Competência absoluta aferida na propositura
O art. 3º da Lei 11.101/2005 atribui a competência para a recuperação judicial ao juízo do local do principal estabelecimento do devedor, entendido como o centro vital das principais atividades da empresa. Embora o critério seja territorial na aparência, o STJ o qualificou como competência funcional, absoluta, inderrogável e improrrogável.
O momento de aferição é o da propositura da demanda, com o registro ou a distribuição da petição inicial. É a fotografia daquele instante que define o juízo competente para todo o processo.

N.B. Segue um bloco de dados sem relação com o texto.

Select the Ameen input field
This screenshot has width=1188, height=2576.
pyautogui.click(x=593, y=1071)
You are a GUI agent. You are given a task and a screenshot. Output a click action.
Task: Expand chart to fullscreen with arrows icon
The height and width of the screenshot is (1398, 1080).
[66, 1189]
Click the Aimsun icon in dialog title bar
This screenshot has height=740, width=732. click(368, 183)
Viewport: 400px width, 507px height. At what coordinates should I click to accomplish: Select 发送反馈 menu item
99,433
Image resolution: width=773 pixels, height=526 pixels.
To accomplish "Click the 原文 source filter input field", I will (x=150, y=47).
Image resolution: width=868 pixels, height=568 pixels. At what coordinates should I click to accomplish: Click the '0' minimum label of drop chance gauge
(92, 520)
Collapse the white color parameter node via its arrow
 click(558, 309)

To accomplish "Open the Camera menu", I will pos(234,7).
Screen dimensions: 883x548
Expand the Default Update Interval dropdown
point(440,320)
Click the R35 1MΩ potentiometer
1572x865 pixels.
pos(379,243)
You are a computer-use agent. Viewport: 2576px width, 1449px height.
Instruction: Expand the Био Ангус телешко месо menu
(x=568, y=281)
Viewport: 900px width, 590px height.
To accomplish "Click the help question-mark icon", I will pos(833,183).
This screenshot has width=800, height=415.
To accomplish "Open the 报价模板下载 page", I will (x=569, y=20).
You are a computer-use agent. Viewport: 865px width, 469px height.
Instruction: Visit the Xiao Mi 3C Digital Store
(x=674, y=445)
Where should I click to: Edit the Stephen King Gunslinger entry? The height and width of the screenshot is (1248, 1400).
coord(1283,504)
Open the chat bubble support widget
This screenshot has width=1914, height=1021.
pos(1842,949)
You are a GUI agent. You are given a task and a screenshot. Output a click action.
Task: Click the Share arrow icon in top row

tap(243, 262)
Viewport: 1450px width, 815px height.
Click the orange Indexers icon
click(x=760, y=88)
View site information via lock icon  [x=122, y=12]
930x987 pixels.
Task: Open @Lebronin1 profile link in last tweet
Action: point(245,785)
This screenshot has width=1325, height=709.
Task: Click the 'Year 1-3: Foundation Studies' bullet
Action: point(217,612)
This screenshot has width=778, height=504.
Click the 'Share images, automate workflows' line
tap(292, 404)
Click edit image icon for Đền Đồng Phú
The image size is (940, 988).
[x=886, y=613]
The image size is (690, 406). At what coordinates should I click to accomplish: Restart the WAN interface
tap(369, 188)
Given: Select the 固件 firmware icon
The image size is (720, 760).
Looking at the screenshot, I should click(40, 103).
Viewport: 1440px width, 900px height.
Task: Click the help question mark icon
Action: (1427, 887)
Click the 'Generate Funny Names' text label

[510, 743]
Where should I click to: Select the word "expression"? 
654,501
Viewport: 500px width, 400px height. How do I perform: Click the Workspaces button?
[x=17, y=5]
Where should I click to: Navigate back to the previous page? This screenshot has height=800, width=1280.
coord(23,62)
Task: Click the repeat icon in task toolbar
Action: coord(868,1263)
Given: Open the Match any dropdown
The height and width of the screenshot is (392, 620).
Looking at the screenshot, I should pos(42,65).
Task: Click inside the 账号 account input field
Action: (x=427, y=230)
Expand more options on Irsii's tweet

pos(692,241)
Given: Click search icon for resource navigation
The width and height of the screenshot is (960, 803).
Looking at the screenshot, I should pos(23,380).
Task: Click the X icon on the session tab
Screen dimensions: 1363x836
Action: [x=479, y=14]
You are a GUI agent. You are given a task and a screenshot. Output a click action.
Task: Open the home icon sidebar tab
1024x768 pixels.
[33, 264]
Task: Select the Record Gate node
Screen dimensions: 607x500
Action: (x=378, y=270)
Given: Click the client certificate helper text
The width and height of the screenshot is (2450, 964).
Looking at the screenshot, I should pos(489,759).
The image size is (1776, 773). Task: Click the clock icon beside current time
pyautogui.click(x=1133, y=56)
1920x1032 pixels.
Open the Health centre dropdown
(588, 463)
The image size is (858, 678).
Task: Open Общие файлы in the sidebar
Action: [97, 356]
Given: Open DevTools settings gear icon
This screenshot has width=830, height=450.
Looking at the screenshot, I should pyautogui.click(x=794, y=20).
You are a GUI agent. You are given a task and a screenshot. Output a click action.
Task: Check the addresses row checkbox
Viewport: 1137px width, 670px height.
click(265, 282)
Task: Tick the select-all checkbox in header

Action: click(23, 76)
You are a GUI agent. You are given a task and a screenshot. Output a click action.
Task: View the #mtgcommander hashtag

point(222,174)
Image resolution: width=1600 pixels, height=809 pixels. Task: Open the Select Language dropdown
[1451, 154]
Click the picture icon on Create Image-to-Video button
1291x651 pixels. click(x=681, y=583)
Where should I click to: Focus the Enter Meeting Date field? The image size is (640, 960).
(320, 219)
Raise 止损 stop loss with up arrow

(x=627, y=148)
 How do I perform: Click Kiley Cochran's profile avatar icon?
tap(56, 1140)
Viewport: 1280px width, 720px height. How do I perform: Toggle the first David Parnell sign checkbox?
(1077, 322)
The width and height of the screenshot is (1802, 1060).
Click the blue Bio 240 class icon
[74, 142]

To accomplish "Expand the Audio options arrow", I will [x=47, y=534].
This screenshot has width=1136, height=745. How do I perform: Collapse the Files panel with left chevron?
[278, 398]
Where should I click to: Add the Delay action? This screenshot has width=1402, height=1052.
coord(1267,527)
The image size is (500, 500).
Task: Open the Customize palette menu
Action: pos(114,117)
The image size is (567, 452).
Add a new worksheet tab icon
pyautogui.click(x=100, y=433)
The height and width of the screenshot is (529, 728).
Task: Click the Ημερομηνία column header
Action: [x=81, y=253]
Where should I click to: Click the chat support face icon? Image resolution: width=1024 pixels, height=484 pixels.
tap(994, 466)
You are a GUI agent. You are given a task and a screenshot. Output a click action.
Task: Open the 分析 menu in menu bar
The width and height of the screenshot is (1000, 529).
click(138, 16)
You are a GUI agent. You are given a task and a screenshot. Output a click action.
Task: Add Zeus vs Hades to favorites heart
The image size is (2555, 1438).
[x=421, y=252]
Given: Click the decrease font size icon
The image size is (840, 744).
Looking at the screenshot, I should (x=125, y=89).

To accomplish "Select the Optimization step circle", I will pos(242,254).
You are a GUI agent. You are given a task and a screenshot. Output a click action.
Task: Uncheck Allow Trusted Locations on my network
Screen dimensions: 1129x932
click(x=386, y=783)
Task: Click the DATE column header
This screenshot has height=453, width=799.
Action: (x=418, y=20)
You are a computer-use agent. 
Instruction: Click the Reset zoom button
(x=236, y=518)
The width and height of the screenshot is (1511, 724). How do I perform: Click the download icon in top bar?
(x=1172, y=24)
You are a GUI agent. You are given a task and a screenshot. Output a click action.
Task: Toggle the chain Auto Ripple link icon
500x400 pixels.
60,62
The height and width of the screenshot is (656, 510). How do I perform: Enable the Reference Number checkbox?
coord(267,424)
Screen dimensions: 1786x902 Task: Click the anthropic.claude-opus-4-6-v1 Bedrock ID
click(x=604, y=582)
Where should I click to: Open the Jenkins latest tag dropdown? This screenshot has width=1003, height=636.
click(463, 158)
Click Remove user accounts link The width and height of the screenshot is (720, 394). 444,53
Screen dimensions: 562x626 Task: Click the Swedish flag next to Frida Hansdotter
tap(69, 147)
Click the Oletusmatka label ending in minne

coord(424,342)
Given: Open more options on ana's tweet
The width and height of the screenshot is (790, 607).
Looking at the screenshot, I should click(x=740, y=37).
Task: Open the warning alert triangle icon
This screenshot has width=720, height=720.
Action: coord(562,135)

Por que mudanças posteriores não deslocam o processo
Alterações do principal estabelecimento no curso da recuperação dependem exclusivamente de decisões de gestão do próprio devedor. Admitir que elas mudassem a competência abriria espaço para manipulação do juízo natural e embaraço ao andamento da recuperação, além de prolongar o processo e ampliar custos e prejuízos dos credores.
O devedor conserva o direito de reorganizar e centralizar suas atividades onde quiser, mas não o poder de movimentar a competência já definida. Na prática, a empresa que transfere seu centro de negócios após o pedido continua vinculada ao juízo original, e a identificação do principal estabelecimento na data do pedido é examinada caso a caso.